### Assigned task
Within the records below, reproduce without change the lines from the line that has "Image resolution: width=1551" through the line that has "Click the star next to F777 Fighter", and only those.

### Provided records

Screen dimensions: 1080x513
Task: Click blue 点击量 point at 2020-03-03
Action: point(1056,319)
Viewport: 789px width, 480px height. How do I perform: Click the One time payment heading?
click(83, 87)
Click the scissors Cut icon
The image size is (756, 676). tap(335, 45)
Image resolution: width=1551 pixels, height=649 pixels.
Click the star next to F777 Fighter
==
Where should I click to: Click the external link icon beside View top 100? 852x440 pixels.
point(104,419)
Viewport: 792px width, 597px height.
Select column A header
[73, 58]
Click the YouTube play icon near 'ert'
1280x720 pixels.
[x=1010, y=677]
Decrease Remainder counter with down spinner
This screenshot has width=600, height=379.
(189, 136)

### Answer for this exercise
Image resolution: width=1551 pixels, height=649 pixels.
Click the star next to F777 Fighter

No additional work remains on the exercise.